■ **Try it**: Transcribe all the records with complete accuracy.

BEGIN Provided entries

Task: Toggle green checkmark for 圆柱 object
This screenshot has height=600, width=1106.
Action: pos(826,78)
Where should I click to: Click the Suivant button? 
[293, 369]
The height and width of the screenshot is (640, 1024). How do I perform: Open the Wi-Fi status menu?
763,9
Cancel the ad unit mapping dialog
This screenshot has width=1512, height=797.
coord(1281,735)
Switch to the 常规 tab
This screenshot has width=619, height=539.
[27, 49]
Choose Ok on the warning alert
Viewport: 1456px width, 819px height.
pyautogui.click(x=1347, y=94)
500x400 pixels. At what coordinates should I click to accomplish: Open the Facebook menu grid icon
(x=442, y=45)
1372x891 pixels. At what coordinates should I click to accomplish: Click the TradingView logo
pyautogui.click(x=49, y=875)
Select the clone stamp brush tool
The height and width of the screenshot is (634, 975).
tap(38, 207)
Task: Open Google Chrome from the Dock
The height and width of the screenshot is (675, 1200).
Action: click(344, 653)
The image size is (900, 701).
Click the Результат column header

END Provided entries

■ **Task output**:
Task: Toggle green checkmark for 圆柱 object
This screenshot has height=600, width=1106.
Action: pos(826,78)
Where should I click to: Click the Suivant button? 
[293, 369]
The height and width of the screenshot is (640, 1024). How do I perform: Open the Wi-Fi status menu?
763,9
Cancel the ad unit mapping dialog
This screenshot has width=1512, height=797.
coord(1281,735)
Switch to the 常规 tab
This screenshot has width=619, height=539.
[27, 49]
Choose Ok on the warning alert
Viewport: 1456px width, 819px height.
pyautogui.click(x=1347, y=94)
500x400 pixels. At what coordinates should I click to accomplish: Open the Facebook menu grid icon
(x=442, y=45)
1372x891 pixels. At what coordinates should I click to accomplish: Click the TradingView logo
pyautogui.click(x=49, y=875)
Select the clone stamp brush tool
The height and width of the screenshot is (634, 975).
tap(38, 207)
Task: Open Google Chrome from the Dock
The height and width of the screenshot is (675, 1200).
Action: click(344, 653)
The image size is (900, 701).
Click the Результат column header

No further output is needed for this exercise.